### EXERCISE DESCRIPTION
Every line from the line containing "Where should I click to: Sort" to the end of the data must appear in the answer exactly as it appears there, and nothing else.

### Saved data entries
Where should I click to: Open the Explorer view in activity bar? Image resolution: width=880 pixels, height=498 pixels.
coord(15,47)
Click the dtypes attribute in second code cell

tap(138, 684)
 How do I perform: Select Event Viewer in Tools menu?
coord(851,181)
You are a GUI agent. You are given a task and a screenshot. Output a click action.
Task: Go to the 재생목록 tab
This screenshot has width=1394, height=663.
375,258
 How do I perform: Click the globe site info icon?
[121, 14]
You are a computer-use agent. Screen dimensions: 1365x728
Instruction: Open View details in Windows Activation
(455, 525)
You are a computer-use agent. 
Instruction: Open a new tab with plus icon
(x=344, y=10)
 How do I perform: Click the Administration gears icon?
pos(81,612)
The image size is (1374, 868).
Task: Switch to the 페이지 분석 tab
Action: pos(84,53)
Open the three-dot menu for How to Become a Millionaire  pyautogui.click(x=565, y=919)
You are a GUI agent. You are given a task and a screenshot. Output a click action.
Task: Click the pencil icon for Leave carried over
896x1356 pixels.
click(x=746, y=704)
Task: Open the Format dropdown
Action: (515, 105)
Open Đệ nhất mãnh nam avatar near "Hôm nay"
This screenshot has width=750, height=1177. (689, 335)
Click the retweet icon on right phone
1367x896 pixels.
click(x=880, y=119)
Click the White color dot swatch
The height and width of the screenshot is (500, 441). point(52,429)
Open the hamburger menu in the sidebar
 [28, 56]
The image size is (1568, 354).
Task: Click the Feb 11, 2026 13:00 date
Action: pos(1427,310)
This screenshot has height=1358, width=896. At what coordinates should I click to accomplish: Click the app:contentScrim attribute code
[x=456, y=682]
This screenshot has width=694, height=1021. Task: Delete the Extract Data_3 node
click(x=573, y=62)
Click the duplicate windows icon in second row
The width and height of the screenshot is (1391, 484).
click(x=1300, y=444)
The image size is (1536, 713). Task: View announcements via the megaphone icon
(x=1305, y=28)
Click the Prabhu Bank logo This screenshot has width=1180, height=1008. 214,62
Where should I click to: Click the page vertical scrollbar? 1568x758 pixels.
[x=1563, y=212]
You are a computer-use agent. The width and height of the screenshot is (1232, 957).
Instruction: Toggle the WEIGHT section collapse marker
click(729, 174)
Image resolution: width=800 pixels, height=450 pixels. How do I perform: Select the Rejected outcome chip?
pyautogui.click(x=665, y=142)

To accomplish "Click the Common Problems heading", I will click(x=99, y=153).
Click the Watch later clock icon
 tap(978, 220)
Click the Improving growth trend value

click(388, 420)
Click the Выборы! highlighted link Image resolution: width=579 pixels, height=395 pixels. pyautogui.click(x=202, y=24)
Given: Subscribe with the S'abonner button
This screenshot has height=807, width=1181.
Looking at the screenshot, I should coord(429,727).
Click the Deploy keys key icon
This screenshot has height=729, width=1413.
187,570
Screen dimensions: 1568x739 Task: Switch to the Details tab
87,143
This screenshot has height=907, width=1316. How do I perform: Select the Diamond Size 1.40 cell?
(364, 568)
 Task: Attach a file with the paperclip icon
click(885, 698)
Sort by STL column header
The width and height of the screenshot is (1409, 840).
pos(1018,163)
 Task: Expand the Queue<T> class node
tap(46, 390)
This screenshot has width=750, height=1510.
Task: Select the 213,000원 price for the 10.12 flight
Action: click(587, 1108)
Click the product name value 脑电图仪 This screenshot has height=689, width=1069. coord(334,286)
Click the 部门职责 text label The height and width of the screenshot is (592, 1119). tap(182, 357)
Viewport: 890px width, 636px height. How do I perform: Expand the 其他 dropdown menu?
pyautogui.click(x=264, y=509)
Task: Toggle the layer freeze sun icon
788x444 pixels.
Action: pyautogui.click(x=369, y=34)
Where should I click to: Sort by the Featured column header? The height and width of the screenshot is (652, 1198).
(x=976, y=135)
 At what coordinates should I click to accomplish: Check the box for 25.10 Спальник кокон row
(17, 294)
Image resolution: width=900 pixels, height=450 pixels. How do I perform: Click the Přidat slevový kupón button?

### TASK SOLUTION
Where should I click to: Sort by the Featured column header? The height and width of the screenshot is (652, 1198).
(x=976, y=135)
 At what coordinates should I click to accomplish: Check the box for 25.10 Спальник кокон row
(17, 294)
Image resolution: width=900 pixels, height=450 pixels. How do I perform: Click the Přidat slevový kupón button?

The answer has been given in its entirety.